Hi Eli,

Thanks a lot for a prompt review. PSB.

On Wed, 20 Jul 2022, Eli Britstein wrote:



-----Original Message-----
From: Ivan Malov <[email protected]>
Sent: Wednesday, July 20, 2022 3:18 PM
To: [email protected]
Cc: Eli Britstein <[email protected]>; Stephen Hemminger
<[email protected]>; Ilya Maximets <[email protected]>; Ori
Kam <[email protected]>; Maxime Coquelin
<[email protected]>; David Marchand
<[email protected]>; Andrew Rybchenko
<[email protected]>
Subject: [PATCH v3 3/3] netdev-offload-dpdk: use flow transfer proxy
mechanism

External email: Use caution opening links or attachments


Manage "transfer" flows via the corresponding mechanism.
Doing so requires that the traffic source be specified explicitly, via the
corresponding pattern item.

Signed-off-by: Ivan Malov <[email protected]>
Acked-by: Andrew Rybchenko <[email protected]>
---
lib/netdev-dpdk.c         | 99 ++++++++++++++++++++++++++++++++-------
lib/netdev-dpdk.h         |  4 +-
lib/netdev-offload-dpdk.c | 61 ++++++++++++++++++++----
3 files changed, 135 insertions(+), 29 deletions(-)

diff --git a/lib/netdev-dpdk.c b/lib/netdev-dpdk.c index
45e5d26d2..01fb40255 100644
--- a/lib/netdev-dpdk.c
+++ b/lib/netdev-dpdk.c
@@ -420,6 +420,7 @@ enum dpdk_hw_ol_features {

struct netdev_dpdk {
    PADDED_MEMBERS_CACHELINE_MARKER(CACHE_LINE_SIZE, cacheline0,
+        dpdk_port_t flow_transfer_proxy_port_id;
        dpdk_port_t port_id;

        /* If true, device was attached by rte_eth_dev_attach(). */ @@ -1130,8
+1131,9 @@ dpdk_eth_dev_init(struct netdev_dpdk *dev)
    uint32_t rx_chksm_offload_capa = RTE_ETH_RX_OFFLOAD_UDP_CKSUM |
                                     RTE_ETH_RX_OFFLOAD_TCP_CKSUM |
                                     RTE_ETH_RX_OFFLOAD_IPV4_CKSUM;
-
#ifdef ALLOW_EXPERIMENTAL_API
There are all over the patches this ifdef, even in cases it's harmless to do 
without. It makes the code less readable and might cause future cherry-picking 
issues. Try to minimize it only to places of a must.

I see your point. But I'm a rookie here, in OvS, and from the existing
code it's not clear which kinds of places would be harmless to stay
without if-defs and which would not. May I kindly request that
you point out at least one example in my patch = a place where
it would be safe to remove the checks. - ?
——
→ **Required tasks**
**a.** Decide whether each statement agrees with the patch review thread above. Answer yes or no for each, and quote the words of the thread that decide it.
(i) The patch changes three files.
(ii) The reviewer asks that the ifdef be removed from every place in the patches.
(iii) Managing "transfer" flows this way requires the traffic source to be specified explicitly.
**b.** According to the patch review thread above, what new member does the patch add to struct netdev_dpdk?
**c.** In the patch review thread above, rewrite the paragraph that begins "There are all over the patches" as a short list that keeps its main points.

→ **Information shown**
——
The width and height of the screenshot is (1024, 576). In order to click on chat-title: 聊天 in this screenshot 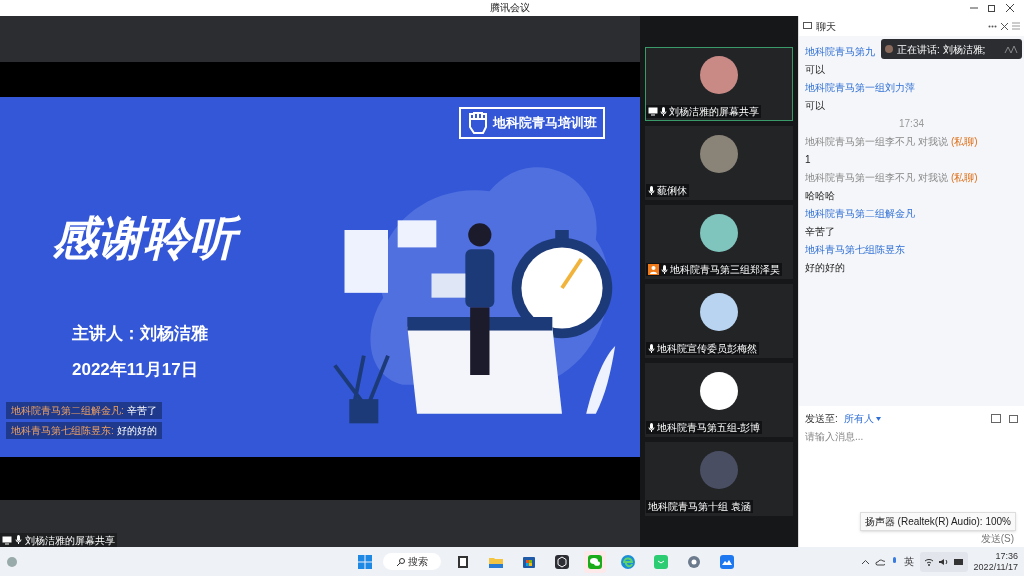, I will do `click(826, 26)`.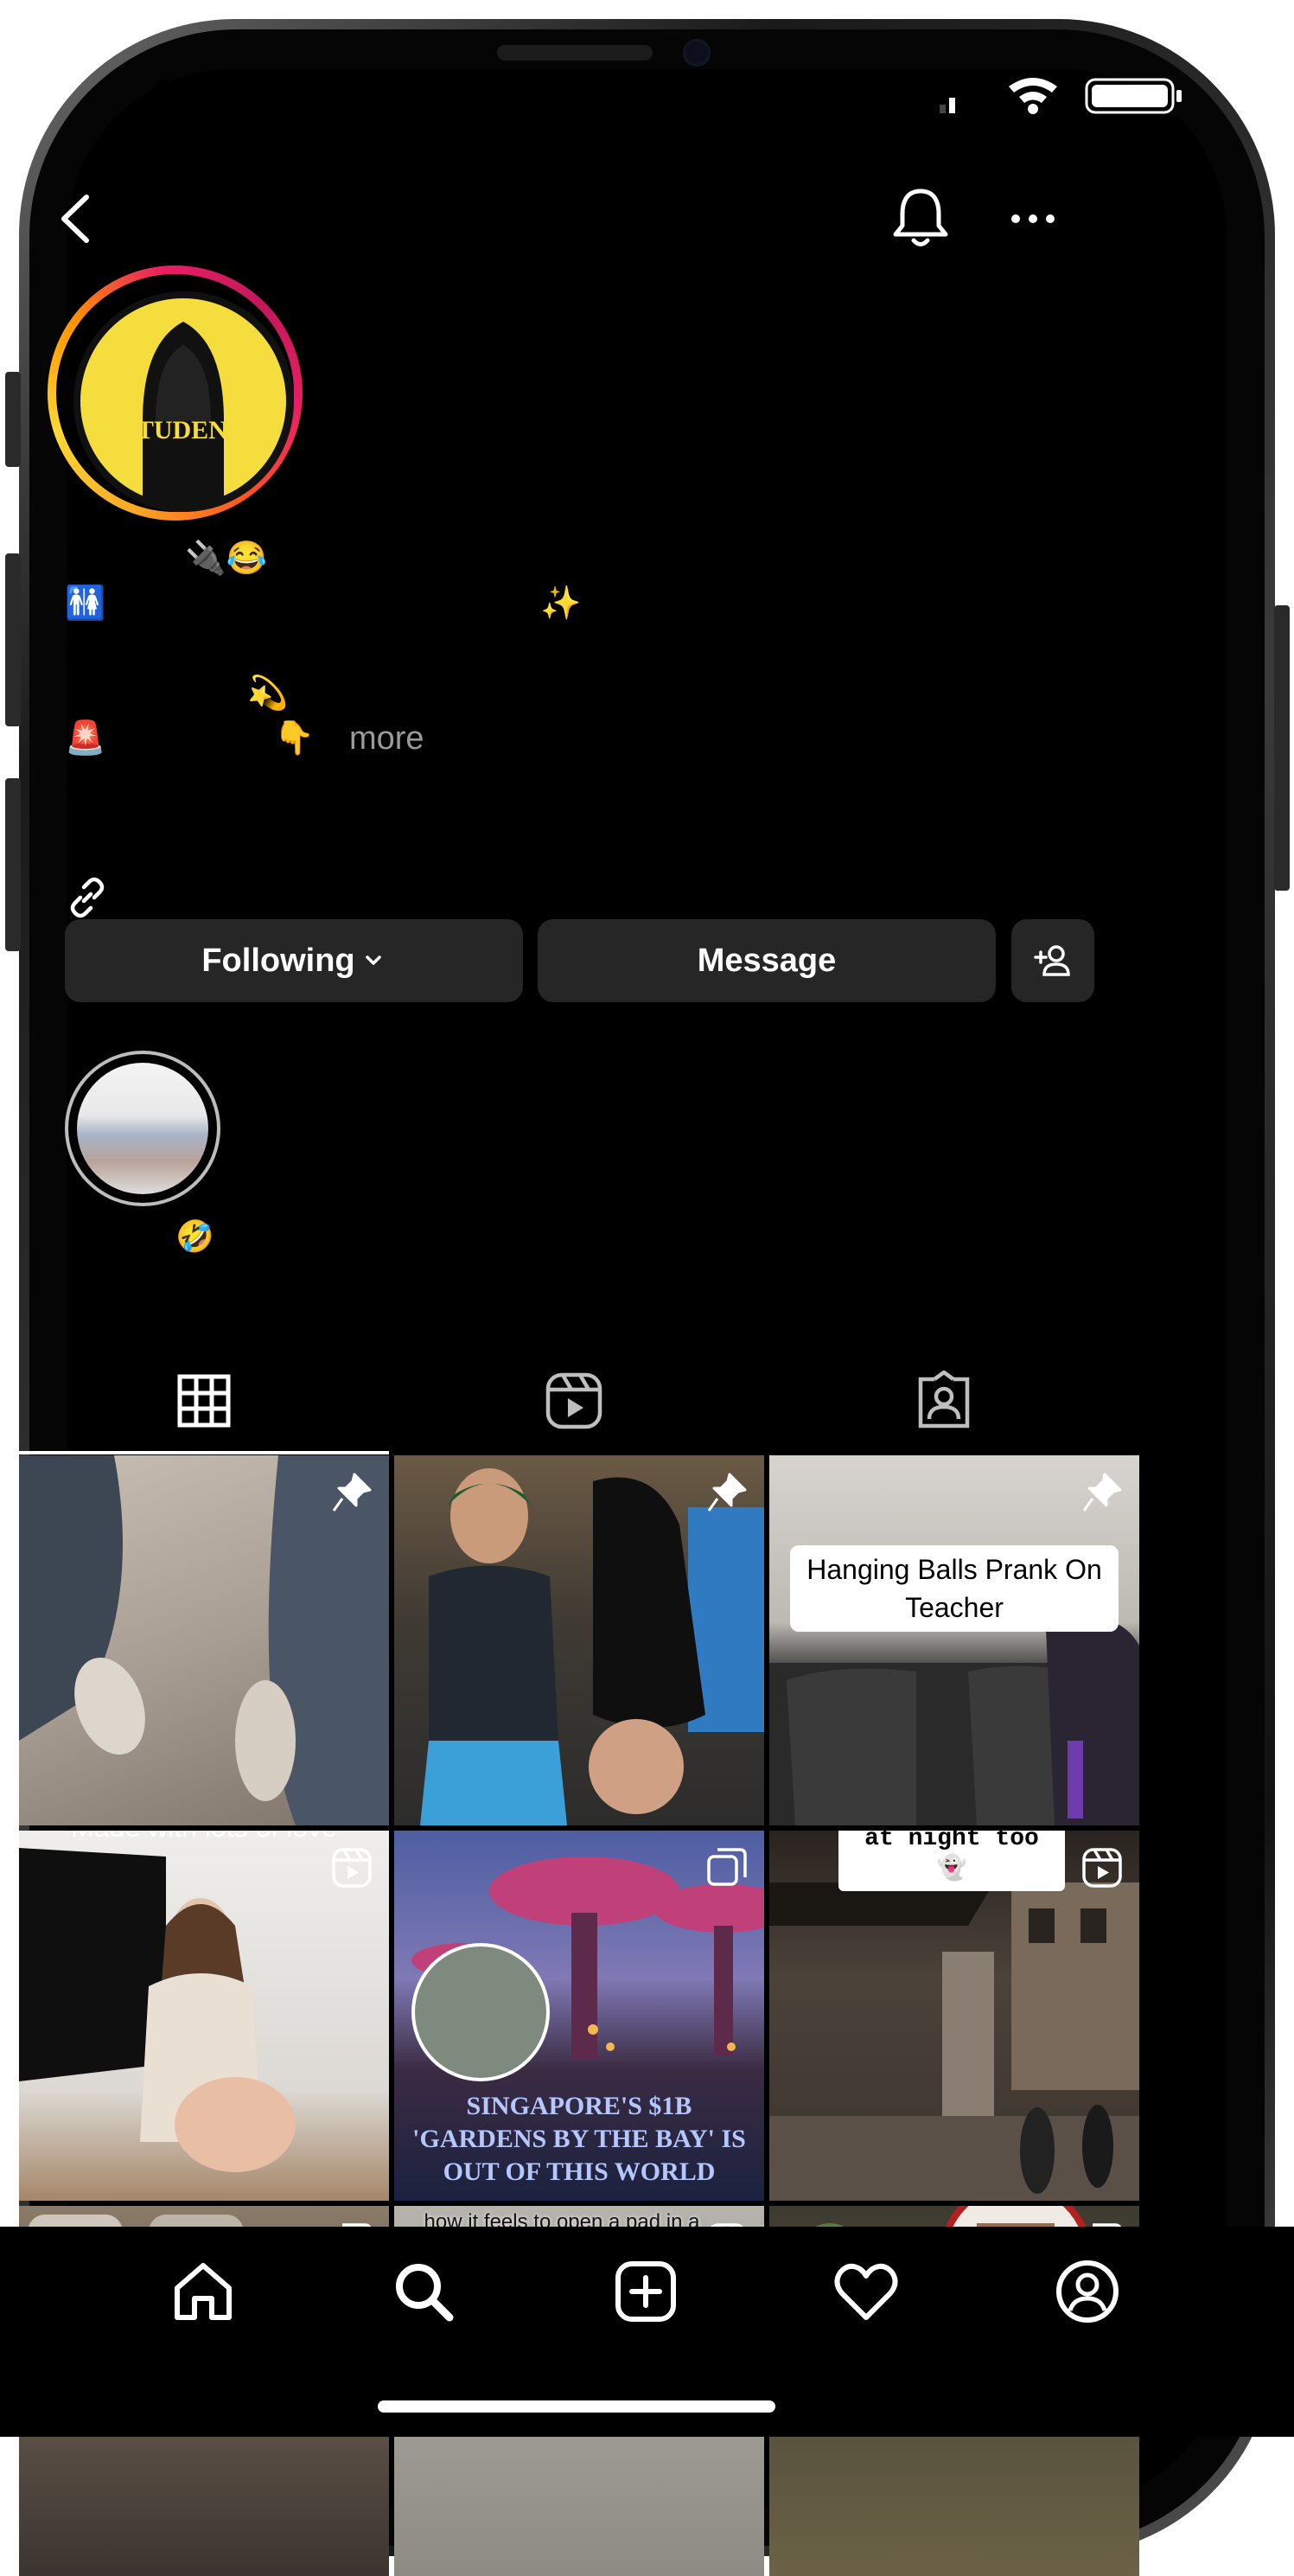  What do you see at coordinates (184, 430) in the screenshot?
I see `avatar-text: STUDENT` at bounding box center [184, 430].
——
→ **Task-by-task solutions**
**a.**
(i) Yes: "3 files changed, 135 insertions(+), 29 deletions(-)"
(ii) No: "Try to minimize it only to places of a must."
(iii) Yes: "Doing so requires that the traffic source be specified explicitly, via the corresponding pattern item."

**b.** flow_transfer_proxy_port_id

**c.**
- The ifdef appears throughout the patches, even where the code would be fine without it.
- It makes the code less readable.
- It might cause cherry-picking issues later.
- It should be limited to places where it is required.